Abstract
Recurrent Clostridium difficile infection (CDI) occurs in up to 35% of patients. Recurrences can be due to either relapse with the same strain or reinfection with another strain. In this study, multilocus variable-number tandem-repeat analysis (MLVA) was performed on C. difficile isolates from patients with recurrent CDI to distinguish relapse from reinfection. In addition, univariate and multivariate analyses were performed to identify risk factors associated with relapse. Among patients with a single recurrence, relapse due to the original infecting strain was more prevalent than reinfection and the interval between episodes was shorter than among patients who had reinfections. Among patients with >1 recurrence, equal distributions of relapse and reinfection or a combination of the two episode types were observed. Initial infection with the BI/NAP1/027 epidemic clone was found to be a significant risk factor for relapse. This finding may have important implications for patient therapy.

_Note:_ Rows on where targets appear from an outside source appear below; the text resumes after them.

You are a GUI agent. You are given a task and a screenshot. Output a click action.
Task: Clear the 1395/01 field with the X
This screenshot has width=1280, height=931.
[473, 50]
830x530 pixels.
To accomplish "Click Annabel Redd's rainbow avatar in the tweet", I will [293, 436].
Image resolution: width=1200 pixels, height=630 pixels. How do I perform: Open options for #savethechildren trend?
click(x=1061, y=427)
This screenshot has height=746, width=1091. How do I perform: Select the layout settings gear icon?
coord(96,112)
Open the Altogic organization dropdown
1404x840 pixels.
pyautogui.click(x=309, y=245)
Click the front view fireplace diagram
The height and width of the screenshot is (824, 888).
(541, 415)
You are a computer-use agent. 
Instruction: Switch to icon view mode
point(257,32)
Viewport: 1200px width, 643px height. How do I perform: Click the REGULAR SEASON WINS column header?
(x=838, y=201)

Classification of recurrent CDI episodes by MLVA can be utilized to make informed patient care decisions and to accurately define new CDI cases for infection control and reimbursement purposes.
INTRODUCTION
One of the most problematic aspects of Clostridium difficile infections (CDI) is the propensity of recurrence in 15% to 35% of patients who initially respond to antimicrobial therapy. In addition, recurrent CDI is difficult to treat and contributes to significant morbidity and mortality and increased health care expenditures (10, 11, 27).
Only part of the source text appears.